Maryland Chief Medical Examiner John E. Smialek said yesterday that toxicological tests showed no evidence of prior cocaine use by Rico Marshall, the Forestville High School football star who died of an overdose Feb. 13.

However, the medical examiner said the results of tests on vital organs don't rule out the possibility of Marshall's having used the drug before Feb. 13.

No other drugs were identified, Smialek said, and no other tests are planned. On Feb. 16, Smialek said that tests confirmed that the 18-year-old died of cocaine intoxication.

Since Marshall's death, his family and some friends have said they were shocked by allegations of his involvement with drugs and rejected the notion that he was a drug user. Yesterday's news from the medical examiner was welcomed by Marshall's grandmother, Mary Brooks.

"I'm glad to hear that because we knew he wasn't a cocaine user. We knew he wasn't a drug abuser," Brooks said. "He told us he didn't use cocaine and he said that regularly. He loved life too much."

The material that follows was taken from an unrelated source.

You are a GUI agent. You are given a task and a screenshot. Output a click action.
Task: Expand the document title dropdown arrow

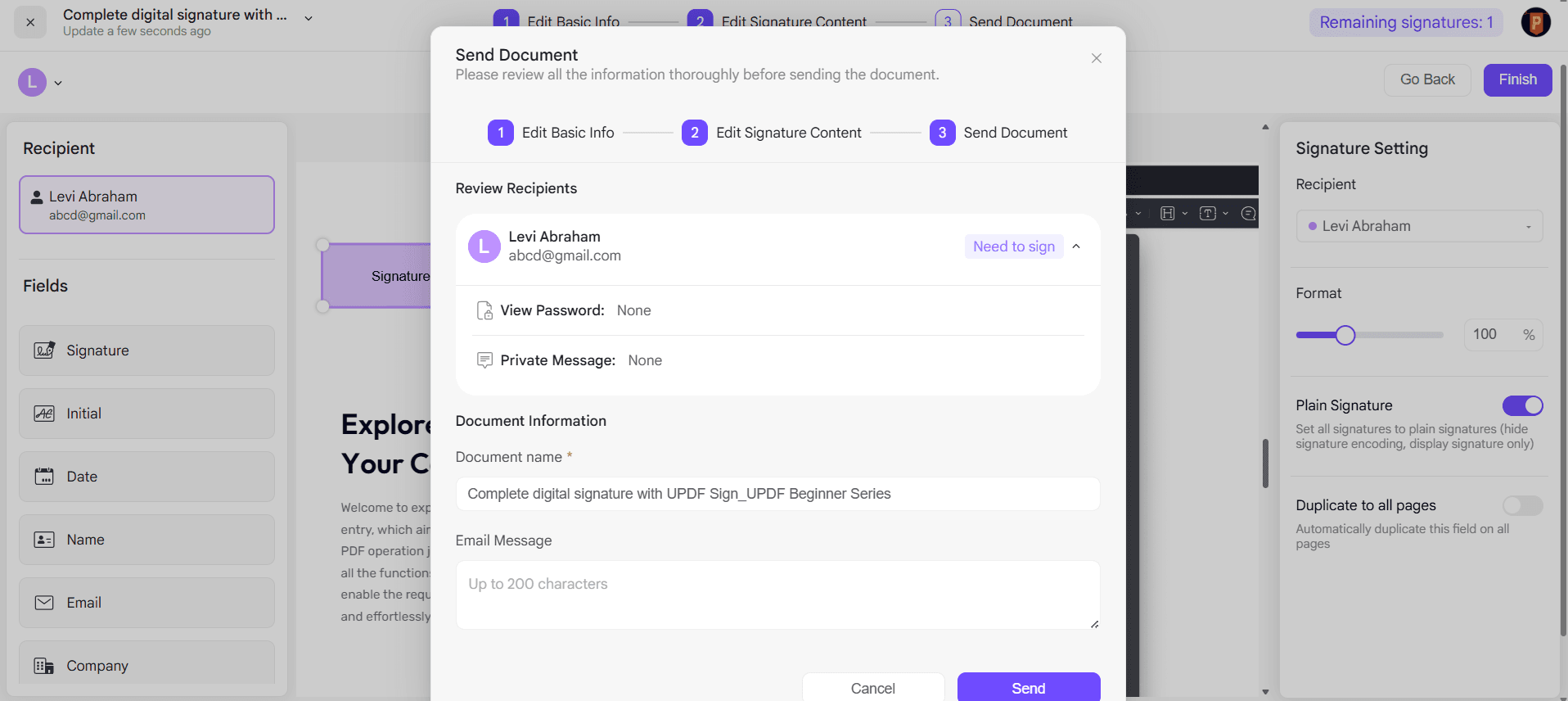(309, 18)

Police say Marshall died a few hours after swallowing six "rocks" of crack, a cocaine derivative, to avoid arrest by officers in the 1400 block of Nova Avenue in Capitol Heights, a notorious drug-trading area.

The medical examiner's tests showed that "the levels of cocaine and its breakdown products are consistent with its having been ingested by Mr. Marshall two to three hours prior to his death."

After his death, it was learned that Marshall had been arrested in the same Capitol Heights neighborhood on Dec. 22, and was accused of having 66 plastic bags of crack. Marshall was then 17 and was charged as a juvenile, police said.